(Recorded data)

* START *

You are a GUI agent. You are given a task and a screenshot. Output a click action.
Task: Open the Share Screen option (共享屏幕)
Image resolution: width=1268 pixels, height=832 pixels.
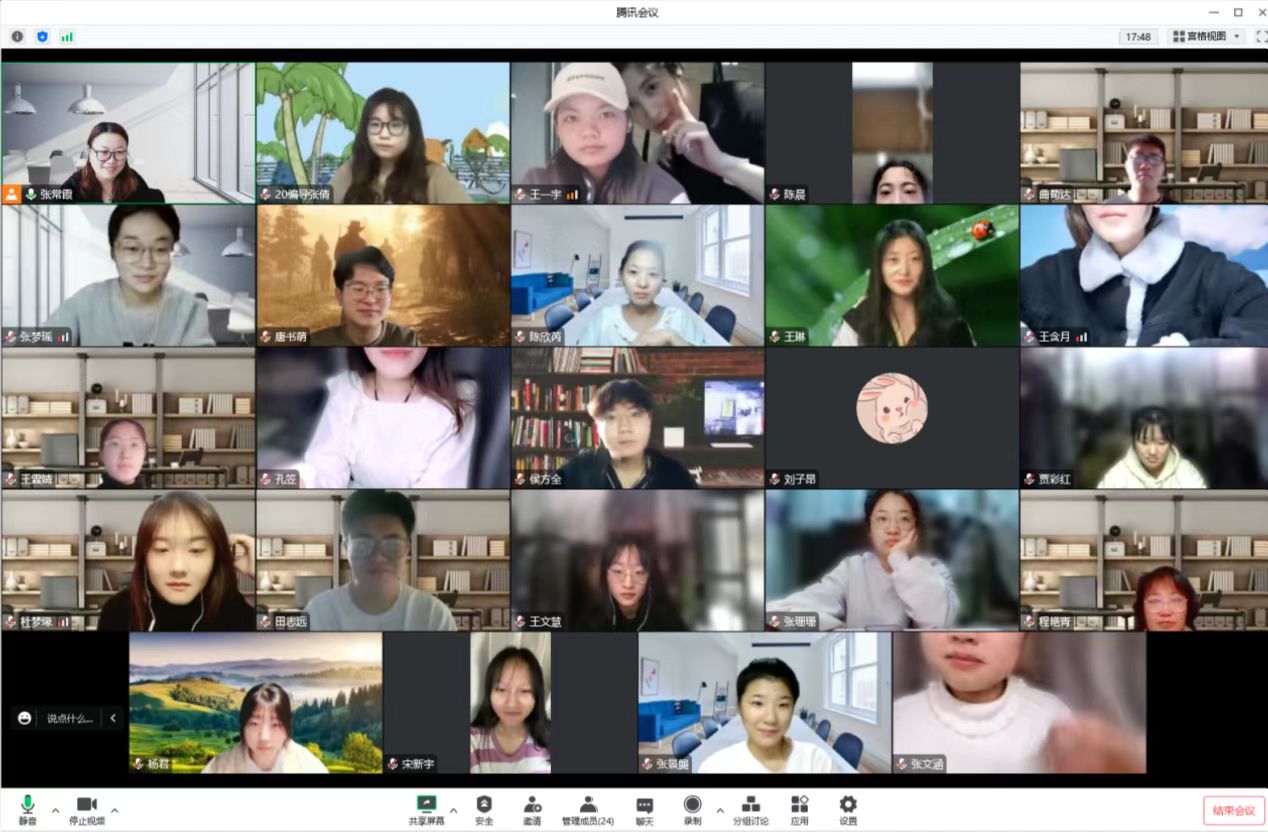pos(427,808)
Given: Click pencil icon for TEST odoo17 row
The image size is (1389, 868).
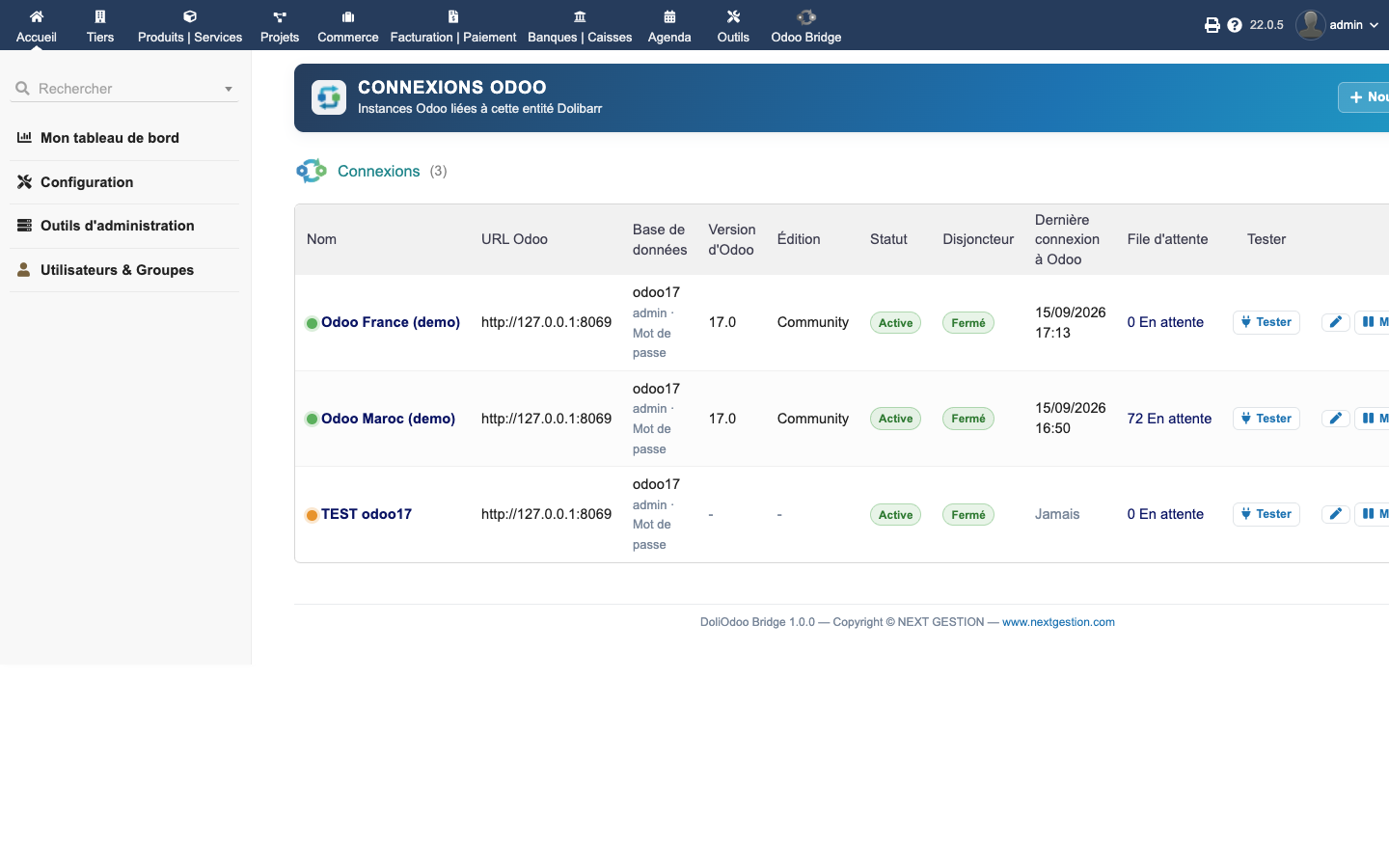Looking at the screenshot, I should (x=1335, y=514).
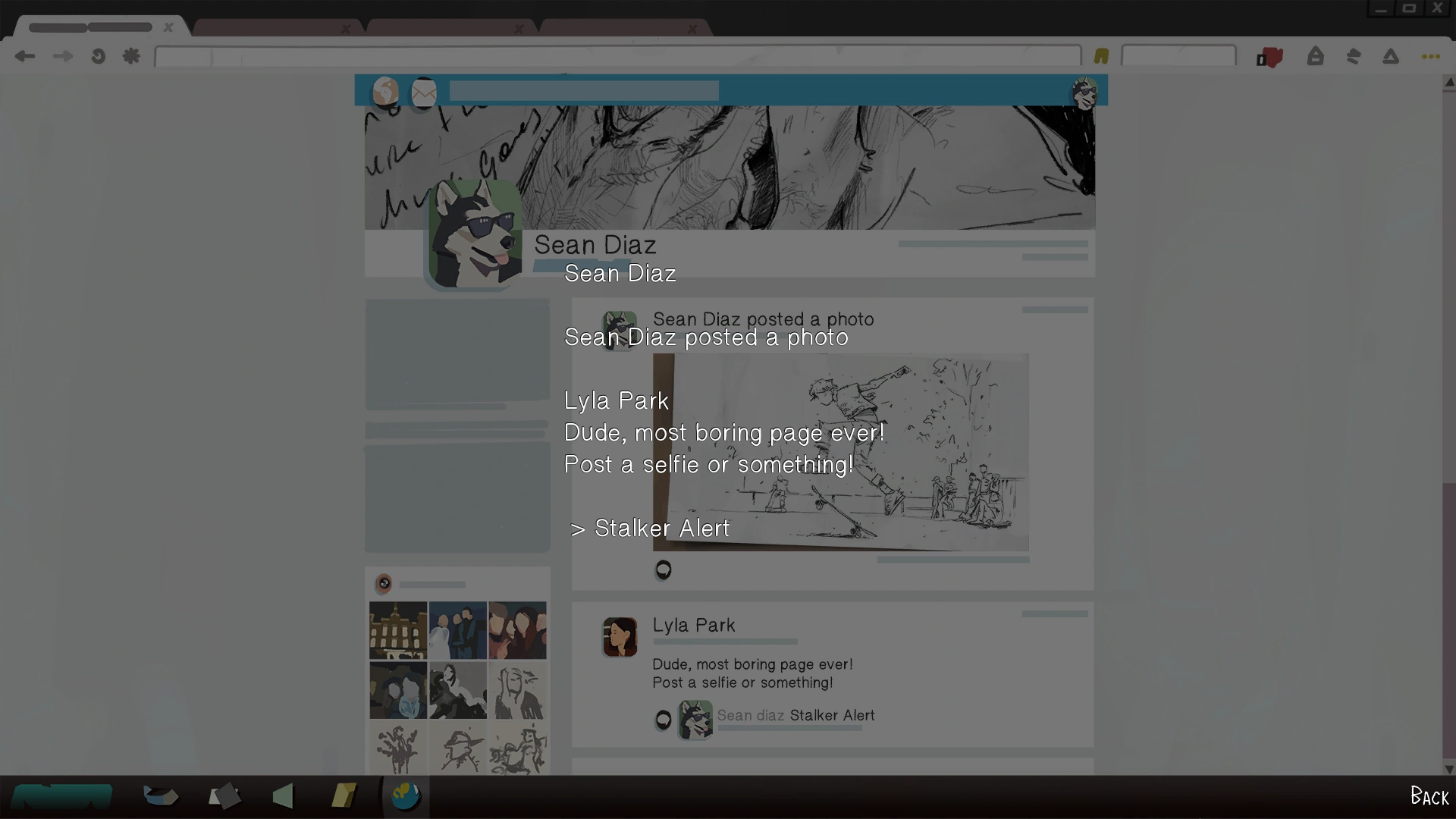Click the browser address bar

[617, 56]
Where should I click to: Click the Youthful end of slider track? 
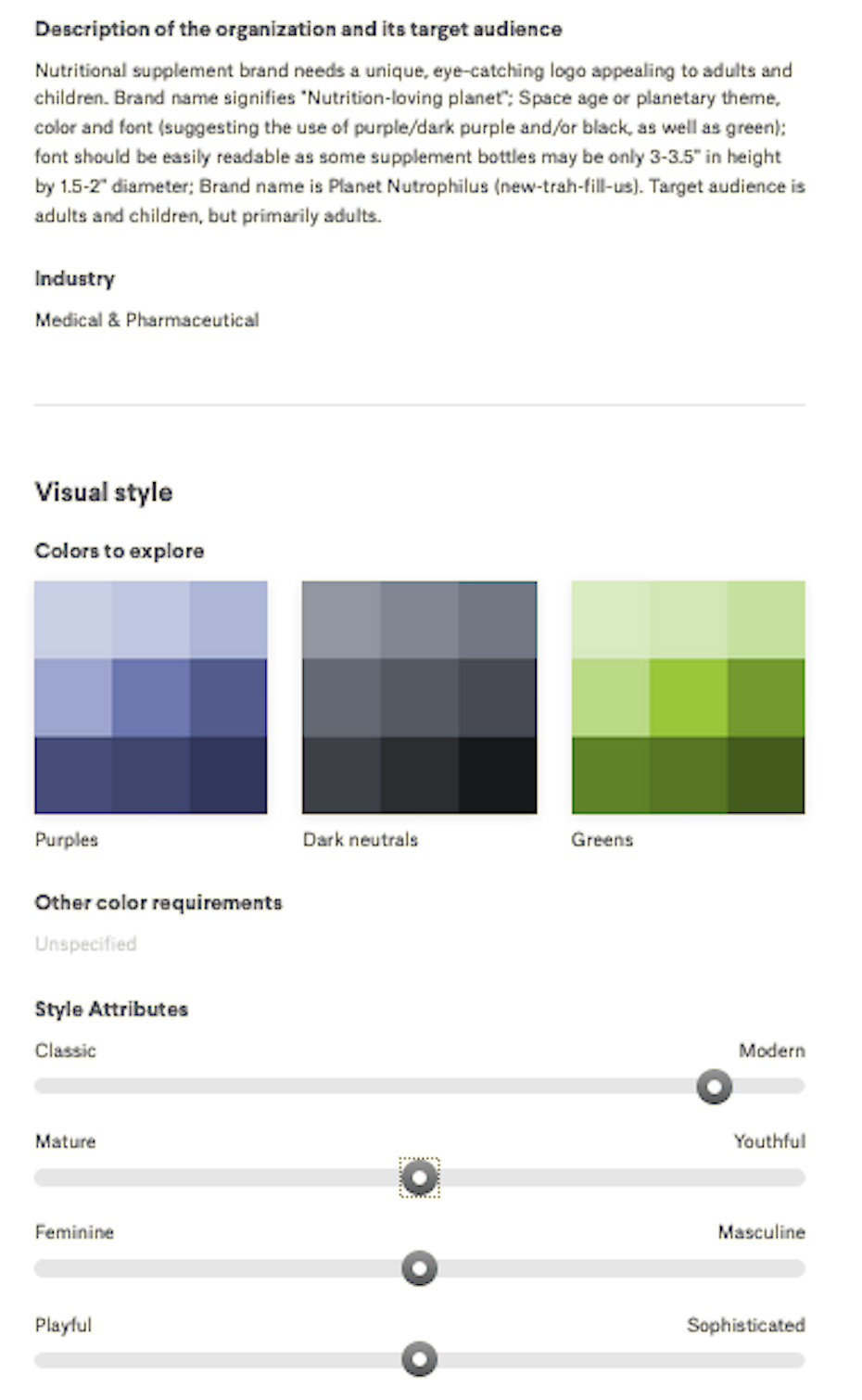point(792,1177)
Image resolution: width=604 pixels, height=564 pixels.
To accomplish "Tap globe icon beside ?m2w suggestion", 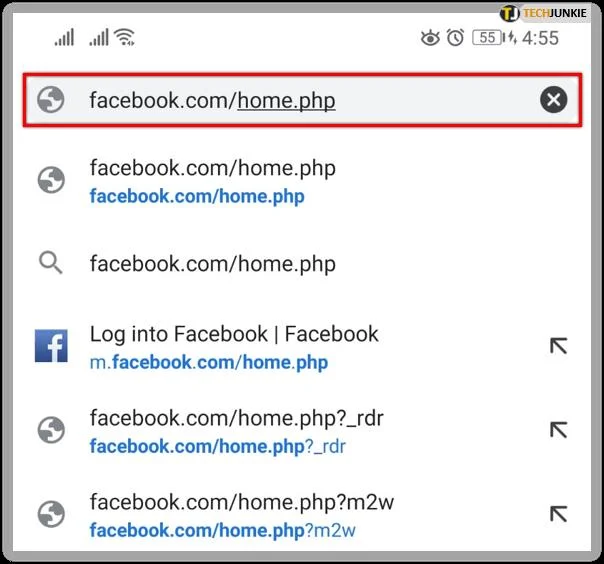I will (x=51, y=514).
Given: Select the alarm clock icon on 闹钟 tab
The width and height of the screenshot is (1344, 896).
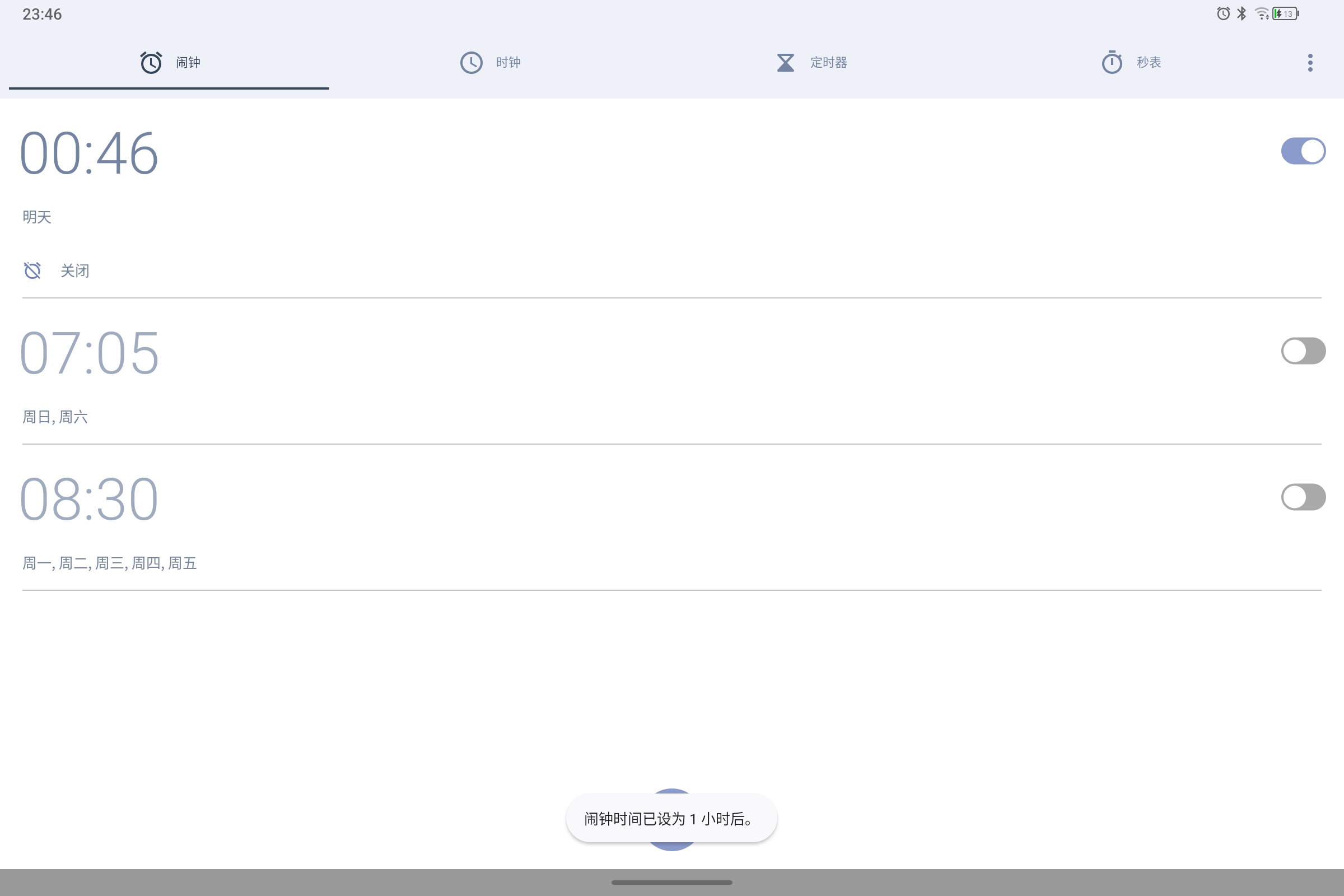Looking at the screenshot, I should (x=150, y=62).
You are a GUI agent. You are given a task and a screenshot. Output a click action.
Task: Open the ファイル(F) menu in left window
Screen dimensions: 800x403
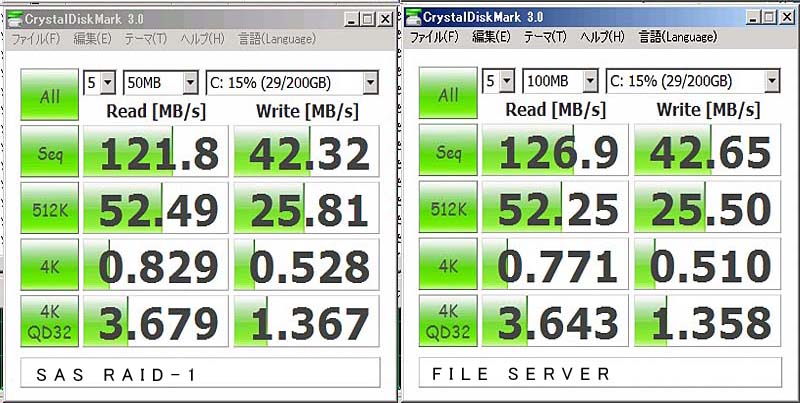point(35,39)
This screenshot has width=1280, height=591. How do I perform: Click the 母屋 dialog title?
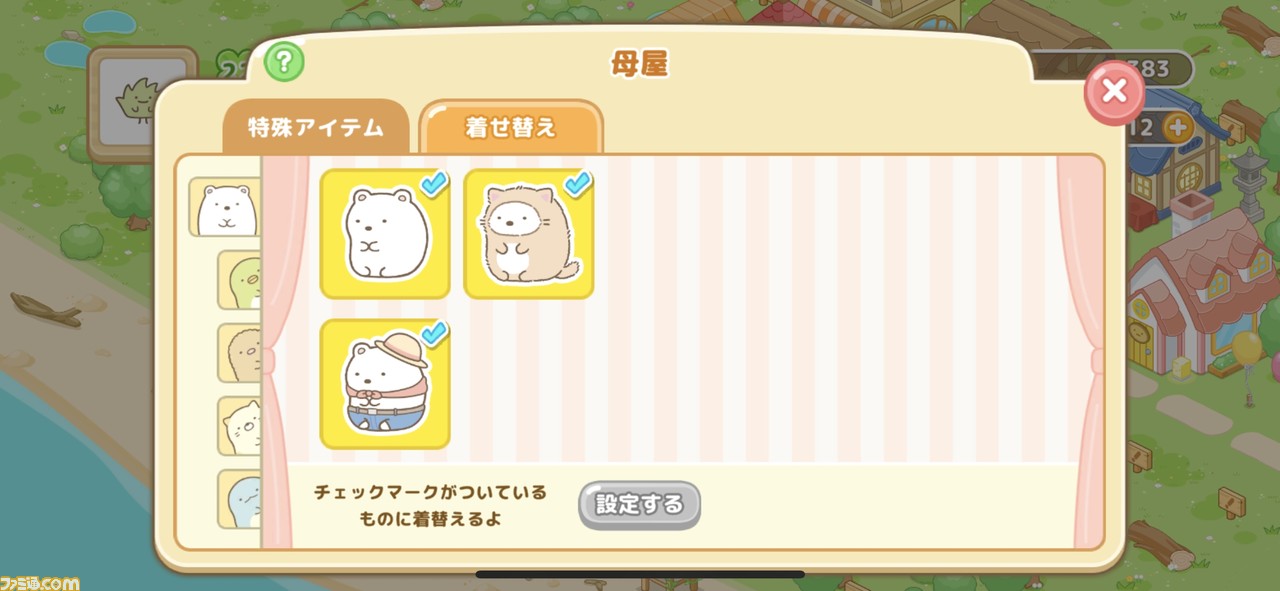(639, 66)
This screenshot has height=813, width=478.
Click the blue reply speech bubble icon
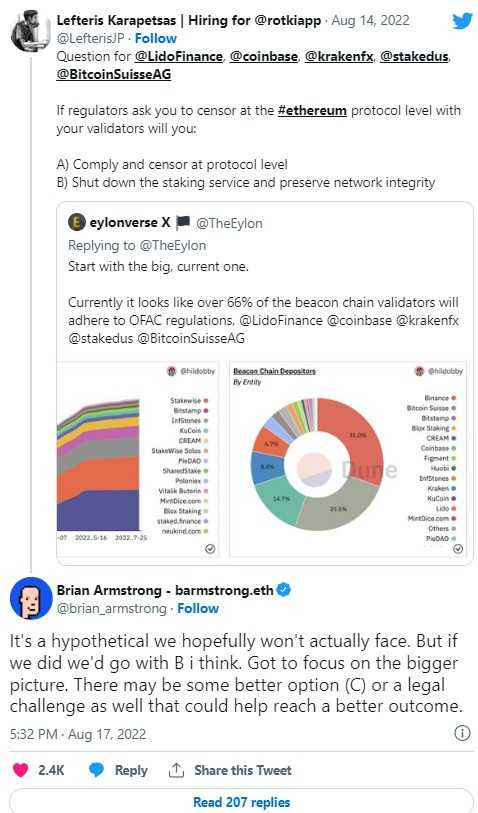[97, 770]
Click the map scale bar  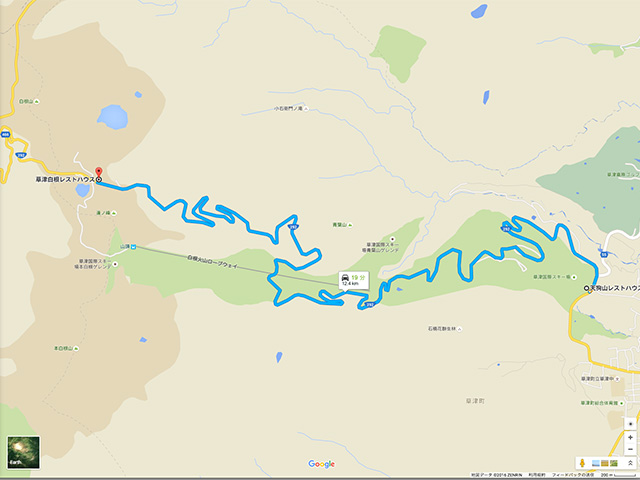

* END *

Please rewrite the records starting at the line containing "Given: Select the alarm clock icon on 闹钟 tab" and ending with the last record, changing "icon" to "symbol" throughout and leaving the pictures out.

# FINISHED TASK:
Given: Select the alarm clock symbol on 闹钟 tab
The width and height of the screenshot is (1344, 896).
Looking at the screenshot, I should (x=150, y=62).
You are a GUI agent. You are given a task and a screenshot. Output a click action.
Task: Open the ファイル(F) menu in left window
Screen dimensions: 800x403
point(35,39)
This screenshot has width=1280, height=591. How do I perform: Click the 母屋 dialog title?
(639, 66)
This screenshot has height=813, width=478.
Click the blue reply speech bubble symbol
[97, 770]
Click the map scale bar  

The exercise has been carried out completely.